The tight-knit tech ecosystem in Canada is bracing for impact. It’s going to be a lot harder for small businesses — particularly aggressive growth companies like tech startups — to access the crucial cash they need to keep growing in a critical time.
“Some will come out of this, some will not,” Ryerson DMZ executive director Abdullah Snobar told the Financial Post, adding that they’ve had companies revoke their applications to the startup incubator because they don’t feel confident they can survive the looming recession.
“The road ahead is long and fraught with challenges that threaten the progress made by the hundreds of entrepreneurs that make up our vibrant tech ecosystem,” said Krista Jones, founding executive of the Momentum program at MaRS. “This is not a three-month issue but a 12- to 18-month journey. Cash management is key and those who can manage this are the ones who will survive and thrive long term.”
These companies are going to need increased access to funding, bridge loans and other essential fiscal measures to keep their businesses going in the next few weeks, tech leaders have told the organization. They’ve also stressed the need for the federal government to quickly deploy the promised $10 billion in capital announced last week and triage it out to firms who’ll need it most as well to those that are on the frontline of the pandemic and have the right technology to be useful in containing the spread of COVID-19.

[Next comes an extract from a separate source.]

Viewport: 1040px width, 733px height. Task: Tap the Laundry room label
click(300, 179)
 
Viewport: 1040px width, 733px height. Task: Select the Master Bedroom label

Indeed some tech startups are uniquely positioned to help during this public health crisis.
One of them, Zack Brown, vice president of sales and marketing at virtual healthcare startup Dialogue, shared a bot named Chloe his company had created to help answer questions about COVID-19 with the best, most up-to-date information from public health. During a conference call hosted by the Council of Canadian Innovators Monday, Brown told the group their venture capital investors have been supportive over the past few weeks and understand these are “exceptional times.” Executive-level, daily communication with staff and a healthy dose of empathy has been helpful in riding the tides of uncertainty.
“This is a good test for all of us, and I think it really boils down to overly communicating and communicating effectively,” he said.
Another virtual healthcare startup, Maple, launched virtual COVID-19 screenings to Ontarians as of Tuesday, helping to alleviate the immense pressure on the healthcare system. They’re also offering their platform, currently just available in Ontario and British Columbia, for free.
“Connecting concerned patients, who are receiving conflicting information from every angle, with licensed Canadian doctors from the safety of their homes is simply the right thing to do,” Maple CEO and co-founder Dr. Brett Belchetz told BetaKit. “We’re already seeing a strong increase in the need for virtual health services across the country.”
Tehama Inc., an Ottawa-based startup that sells cloud-based software that lets employees access sensitive company information from home, is expecting a 20 percent higher revenue this quarter after getting more than 142 customer inquiries in early March from companies trying to plan for employees working remotely. “It is a little odd,” founder Paul Vallee told The Globe and Mail. “I’m as worried as anyone…[but] the reality is, I have mixed feelings. I don’t feel any sense of crass commercialism about it, but I do want to get the word out.”
The good news is this won’t last forever. As Ng said, “Canada’s economy remains resilient, and our strong fiscal position gives us the necessary leverage to respond to potential challenges.”